• **Dataset rows**:
......

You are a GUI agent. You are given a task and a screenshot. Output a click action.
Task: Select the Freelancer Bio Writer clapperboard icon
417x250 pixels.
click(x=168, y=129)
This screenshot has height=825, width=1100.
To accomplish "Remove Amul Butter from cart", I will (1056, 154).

......

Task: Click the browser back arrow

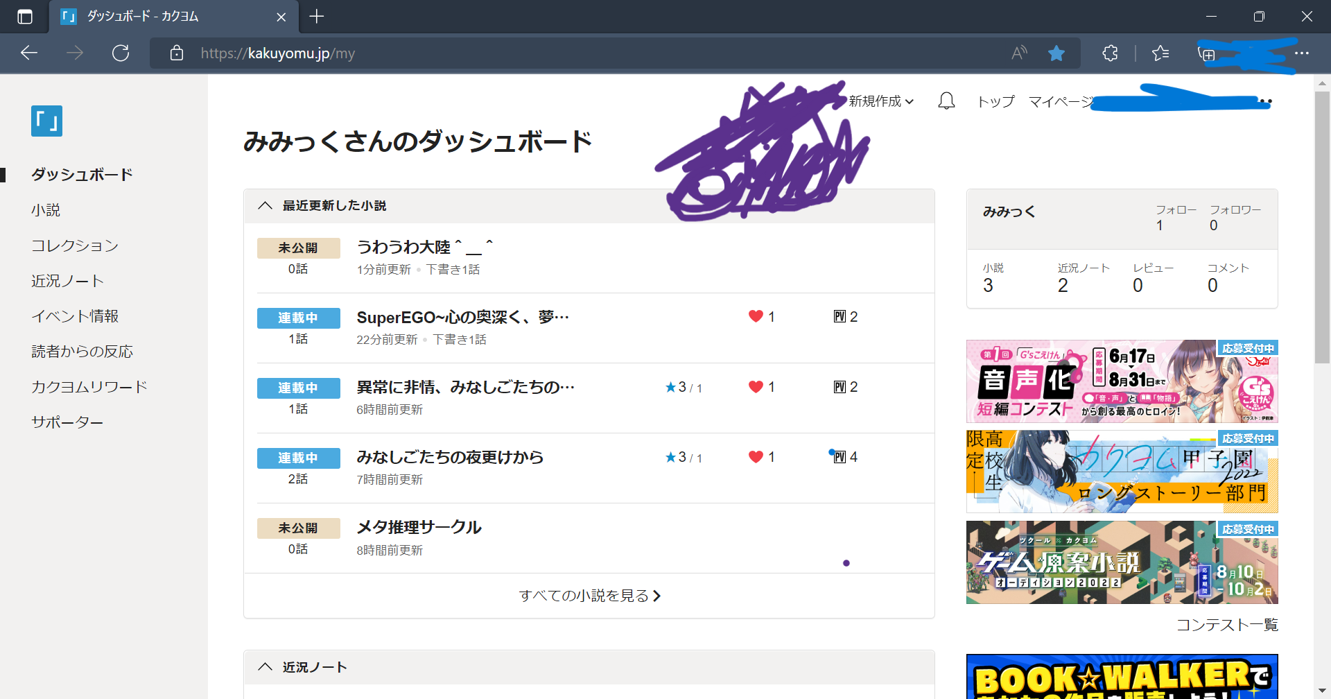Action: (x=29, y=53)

......

• **Set exercise**:
Give the records from the line with "You are a GUI" through the line with "will (1056, 154)." as a numbered list, leaving out any blank lines.

• **Reply to the task**:
1. You are a GUI agent. You are given a task and a screenshot. Output a click action.
2. Task: Select the Freelancer Bio Writer clapperboard icon
3. 417x250 pixels.
4. click(x=168, y=129)
5. This screenshot has height=825, width=1100.
6. To accomplish "Remove Amul Butter from cart", I will (1056, 154).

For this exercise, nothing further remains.